In buildings, in the inner rooms of their overground sections, there were few records of single specimens of P. austriacus and Plecotus sp. ( Ruzhilenko et al., 1998; Bilushenko, 2009; Annex). That may be considered as the evidence of roosting of long-eared bats in buildings in winter as well. There were also two records of single specimens of B. barbastellus in overground sections of buildings (see the species account).

Few records of solitary bats in hollow trees in the winter period concern, mainly, the autumn (October) or spring (March) seasons ( Abelentsev & Popov, 1956; Sologor, 1973). These seasons in certain years may be characterised by rather high temperatures, and, correspondingly, such shelters may be transit or temporal. The only mention in publications of bats ( N. noctula ) in hollow trees during the main winter period in the region, namely in the cities of Kyiv and Cherkasy, concerns the last decade ( Bilushenko, 2015). It can not be ruled out that the warming of winters allow bats, at present, to hibernate in trees in the regions (earlier) characterised by low temperatures and long periods of frosts ( Babichenko et al., 2003). However, only further research will show whether the wintering of bats, particularly N.noctula , in trees is constant, or such shelters are satellite to those already known in buildings.
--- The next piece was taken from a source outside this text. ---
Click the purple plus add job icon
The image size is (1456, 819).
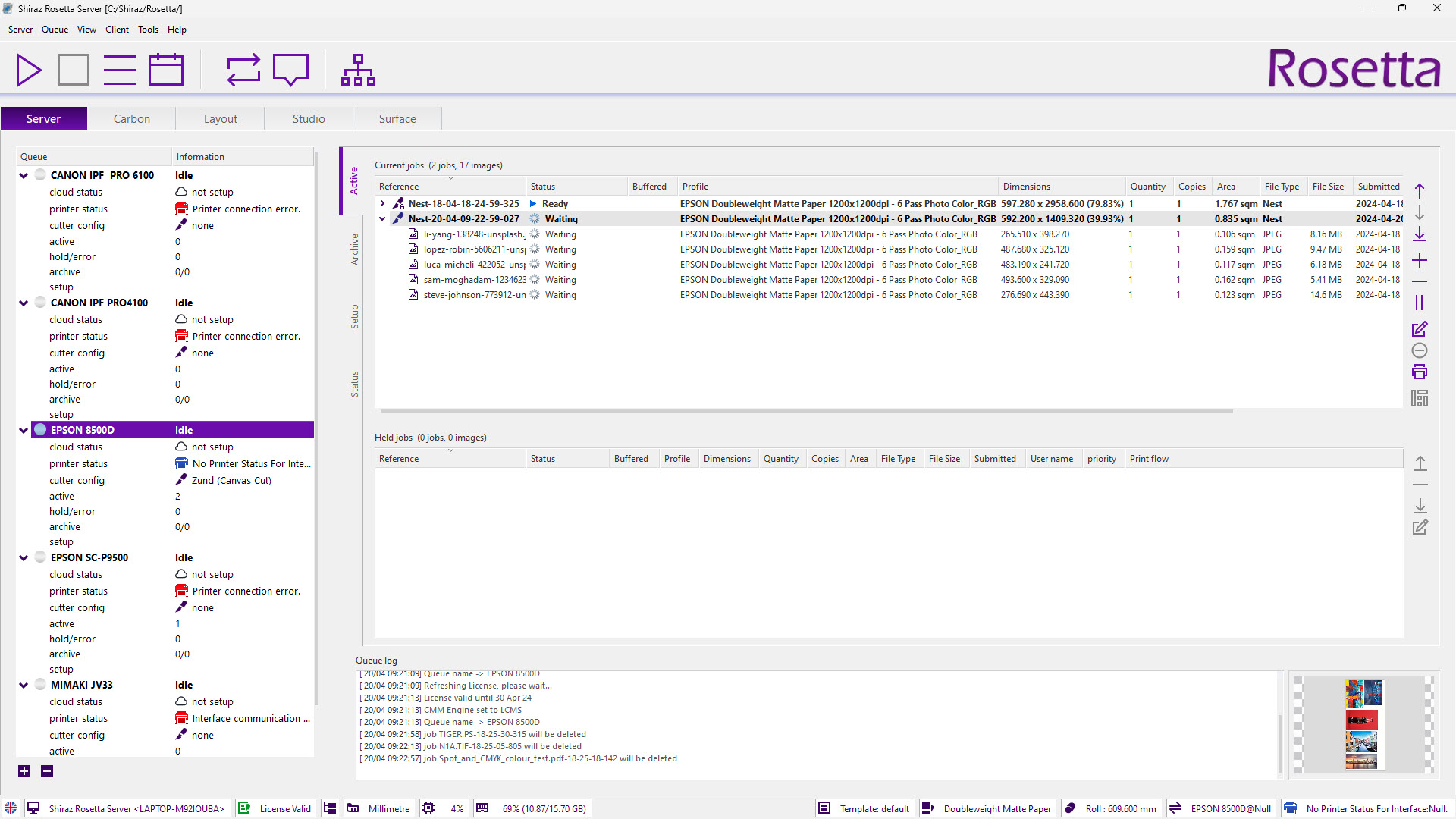point(1420,260)
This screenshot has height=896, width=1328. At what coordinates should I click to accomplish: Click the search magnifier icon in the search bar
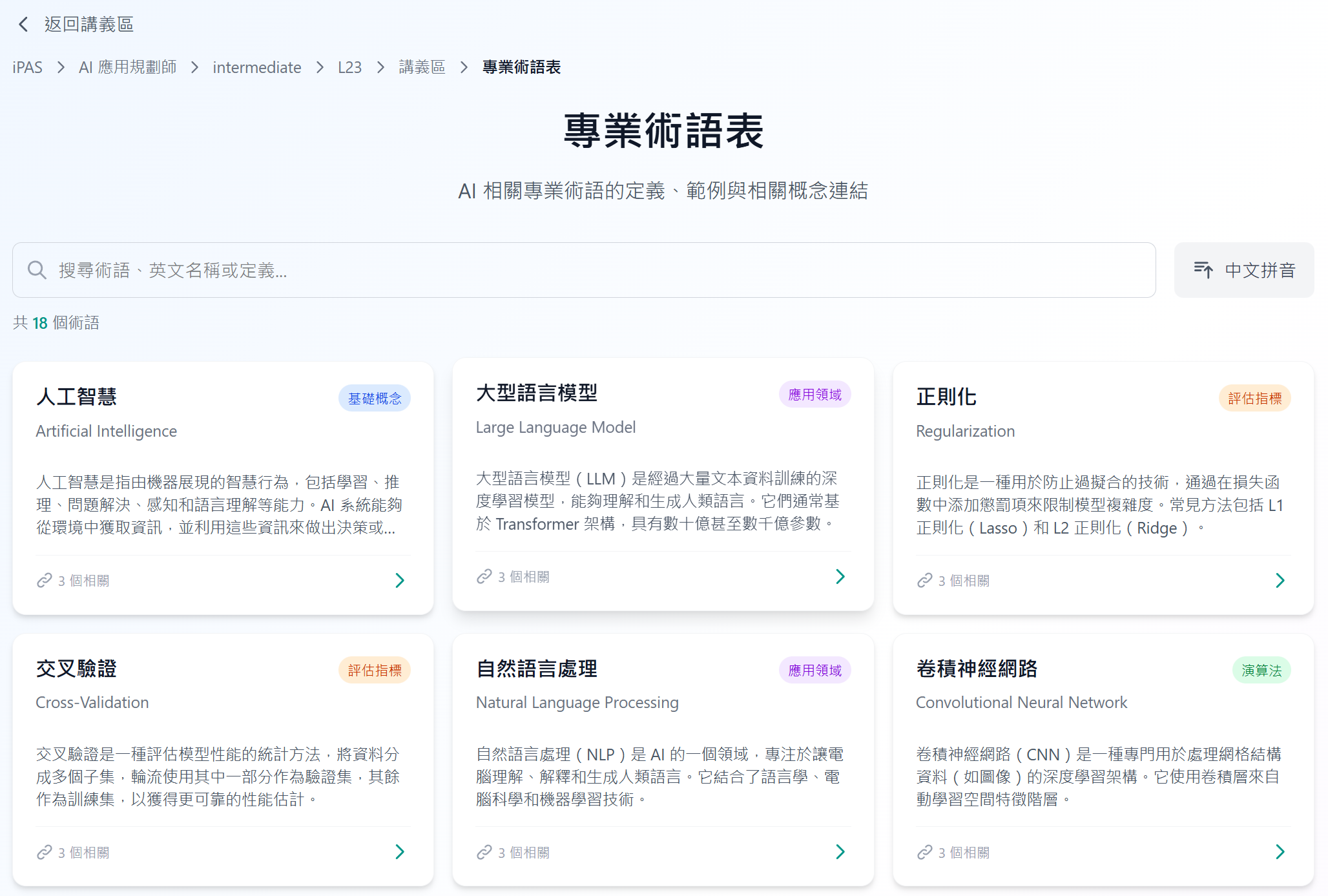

One more type of conditionally overground roosts in crevices of rock or soil outcrops is not studied enough. In the borders of the study region, there were two records of bats at the surface of outcrops in the late winter period: in the middle of March. In particular, on the 15th of March 2008, few specimens of E. serotinus were observed at ledges of granite rocks ( Zagorodniuk & Kalinichenko, 2008). The single specimen of B. barbastellus was found at the loess wall of a ravine on the 7th of March 1992 ( Ruzhilenko et al., 1998).